By Monk and The Dark Queen
By Ozzy and all the gods of metal, it’s good to be back. After yet another enforced hiatus, the Northern Irish music scene was finally up and running again, having come back with a massive bang the previous weekend with a sold out first heat of the now renascent Metal 2 The Masses competition. Now, just seven short days later, it was the turn of two of Belfast’s metal scene veterans to blow the remaining cobwebs off Voodoo’s rafters… And you couldn’t wipe the smile off DQ’s face as she salivated over the prospect of similarly dusting down her trusty Nikons for the first time in what seemed like forever…
This initially had been a three-band bill, but the inevitable Covidications are still omnipresent, and openers Divides/Unfold had to pull out at just two days’ notice after one of their members was diagnosed with the latest permutation of the dreaded beerbug. But, in the best tradition, it was on with the show, no matter what…
And it turned out to be a case of you can’t keep a good man down, as Baleful Creed frontman Fin was also battling against the odds, recovering as he was from a triple whammy of a broken finger, a bout of pneumonia AND the dread C-virus to boot! We had been warned that this might result in a foreshortened set, but as it turned out it was not so much a case of ‘Mr Grim’ as that of ‘The Phoenix’ rising from the ashes of the past 27 months of silence to deliver a set characterized by grit, determination, the steely-eyed stare of renewal and an enthusiasm to put the travails of the past two years behind everyone concerned.
Fuelled by big, bolshy bass-driven riffs that cascade from the speakers in tumultuous tsunamis of doom-laden slabs of aural concrete, this may not be a joyous-sounding set, but the joy of this band being back in action is as latent as it is palpable.

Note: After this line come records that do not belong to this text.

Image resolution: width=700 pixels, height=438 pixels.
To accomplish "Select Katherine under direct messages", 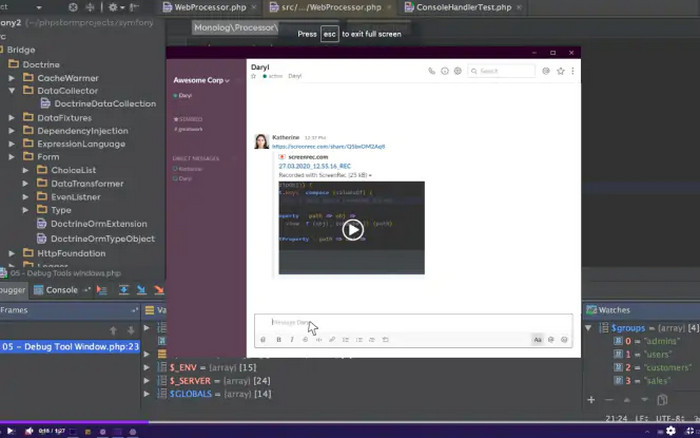I will coord(189,168).
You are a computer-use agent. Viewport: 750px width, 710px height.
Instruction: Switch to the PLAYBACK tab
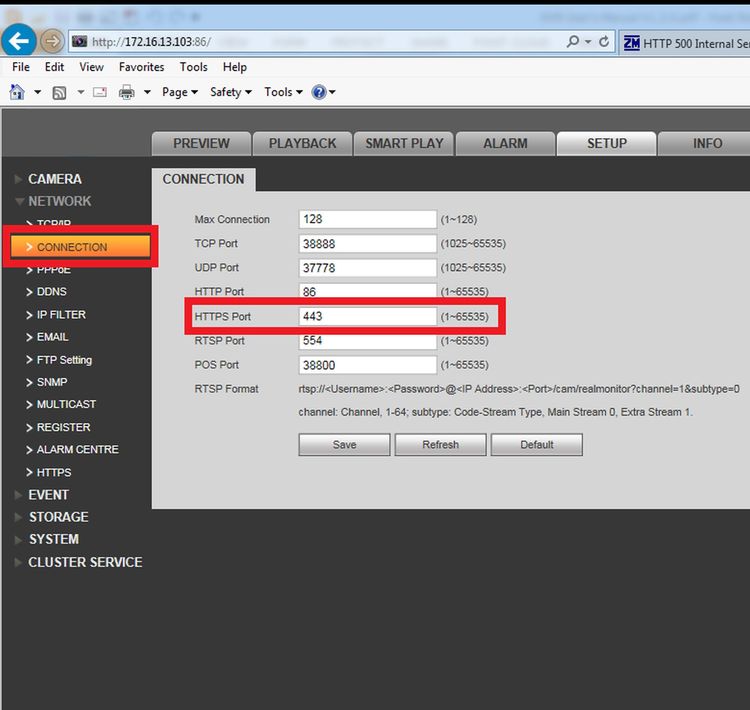coord(302,144)
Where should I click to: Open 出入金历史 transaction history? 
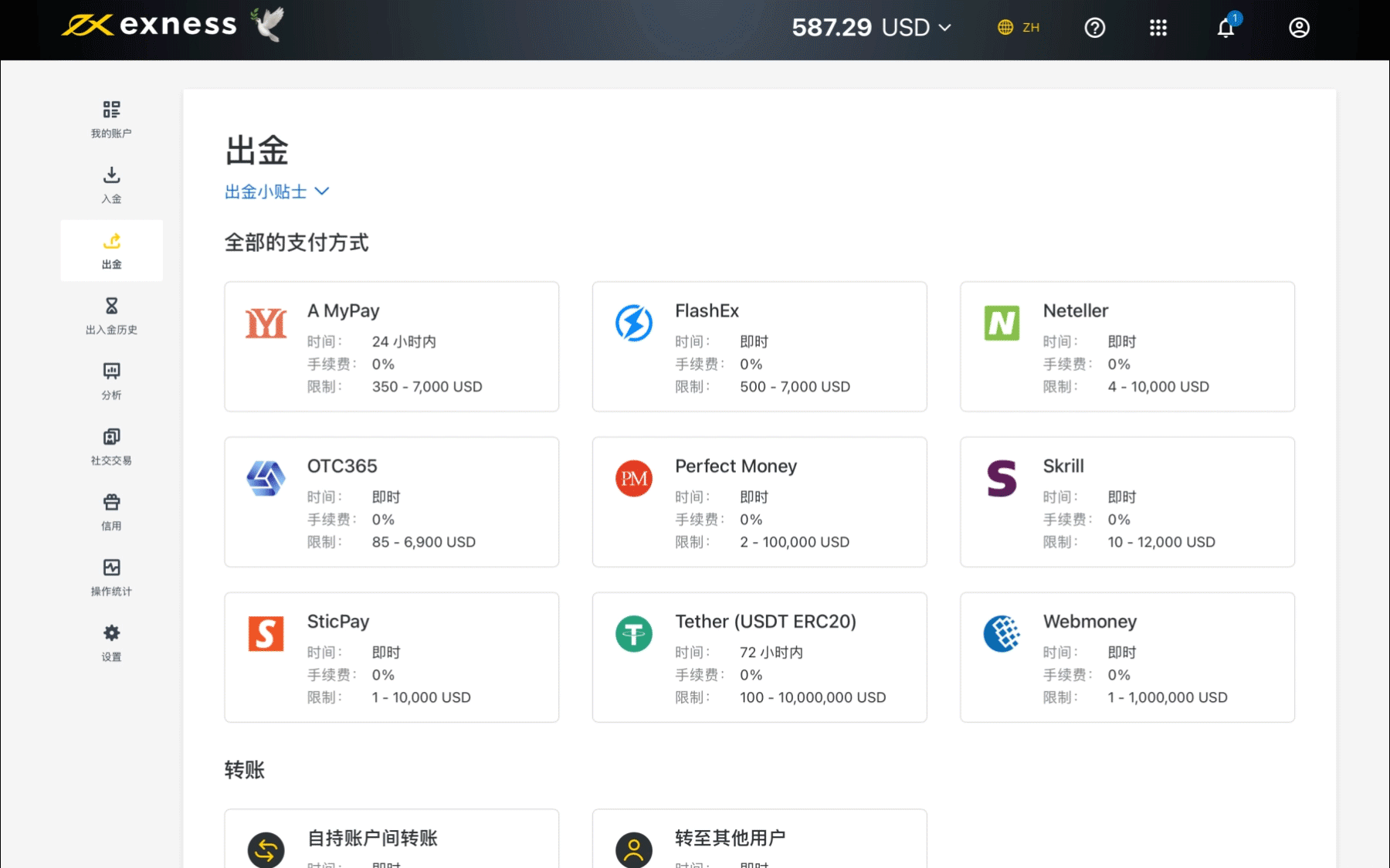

Hell, Fin even drops the guitar to do a Steven Tyler-style mic-stand wielding frontman routine during the gloriously punky finale of the unexpected encore of ‘Riled Up’. As I said, you can’t keep a good man down, and it was great to have Fin, John, Dave and Davy back where they belong – on stage and laying down serious riffage on an otherwise dank and dreary Friday night.
It could be argued that nominal headliners NASA Assassin were a bit less ring rusty than the Creed lads, as they had managed to squeeze in a couple of shows in the brief few weeks at the end of 2021 when live gigs as we know them were actually allowed to go ahead before the NI Executive introduced yet another clampdown… Whatever the case, our favourite bunch of UFO abductees were again determined to make the nightmare of the last two years seem like a particularly surreal episode of ‘The Twilight Zone’ as, following their trademark (and highly appropriate) intro of ‘Rocket Man’, they hit the stage – and the audience – hard and furious with their frenetic brand of pronk.
We’re definitely living life in the freefall as the guys speed their way through their set of back-to-back spaced-out rock anthems. The trademark tinfoil hats may have been (temporarily?) retired, but the quintet nevertheless conspire to deliver yet another punk-fuelled, dynamic and vibrant set filled with their equally trademark humour, with Jeff commanding both the stage and room like a starship commander and Aidy a typically whirling dervish of energy and passion.
Another stellar performance from Northern Ireland’s favourite rock ‘n’ roll astronauts.